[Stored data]
• • • • • • •

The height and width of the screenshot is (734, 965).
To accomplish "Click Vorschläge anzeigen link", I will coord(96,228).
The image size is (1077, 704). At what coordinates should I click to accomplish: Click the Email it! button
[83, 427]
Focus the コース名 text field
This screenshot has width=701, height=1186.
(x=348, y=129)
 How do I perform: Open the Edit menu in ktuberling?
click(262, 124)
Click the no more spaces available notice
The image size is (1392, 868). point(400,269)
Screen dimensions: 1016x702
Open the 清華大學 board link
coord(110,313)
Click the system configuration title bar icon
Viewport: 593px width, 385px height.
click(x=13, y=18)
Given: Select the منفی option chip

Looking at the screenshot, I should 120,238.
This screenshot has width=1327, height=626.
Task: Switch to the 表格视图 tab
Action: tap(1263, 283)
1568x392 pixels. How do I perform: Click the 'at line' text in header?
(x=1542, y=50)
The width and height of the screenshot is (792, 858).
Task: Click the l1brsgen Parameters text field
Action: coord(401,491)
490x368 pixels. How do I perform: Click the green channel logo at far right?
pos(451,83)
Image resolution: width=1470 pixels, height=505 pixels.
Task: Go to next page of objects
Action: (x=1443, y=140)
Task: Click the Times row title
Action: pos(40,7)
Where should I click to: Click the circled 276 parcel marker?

• • • • • • •

Your goal: Emit the records above again, exactly, with no line skipped.

Output of the task:
The height and width of the screenshot is (734, 965).
To accomplish "Click Vorschläge anzeigen link", I will coord(96,228).
The image size is (1077, 704). At what coordinates should I click to accomplish: Click the Email it! button
[83, 427]
Focus the コース名 text field
This screenshot has width=701, height=1186.
(x=348, y=129)
 How do I perform: Open the Edit menu in ktuberling?
click(262, 124)
Click the no more spaces available notice
The image size is (1392, 868). point(400,269)
Screen dimensions: 1016x702
Open the 清華大學 board link
coord(110,313)
Click the system configuration title bar icon
Viewport: 593px width, 385px height.
click(x=13, y=18)
Given: Select the منفی option chip

Looking at the screenshot, I should 120,238.
This screenshot has width=1327, height=626.
Task: Switch to the 表格视图 tab
Action: tap(1263, 283)
1568x392 pixels. How do I perform: Click the 'at line' text in header?
(x=1542, y=50)
The width and height of the screenshot is (792, 858).
Task: Click the l1brsgen Parameters text field
Action: coord(401,491)
490x368 pixels. How do I perform: Click the green channel logo at far right?
pos(451,83)
Image resolution: width=1470 pixels, height=505 pixels.
Task: Go to next page of objects
Action: (x=1443, y=140)
Task: Click the Times row title
Action: pos(40,7)
Where should I click to: Click the circled 276 parcel marker?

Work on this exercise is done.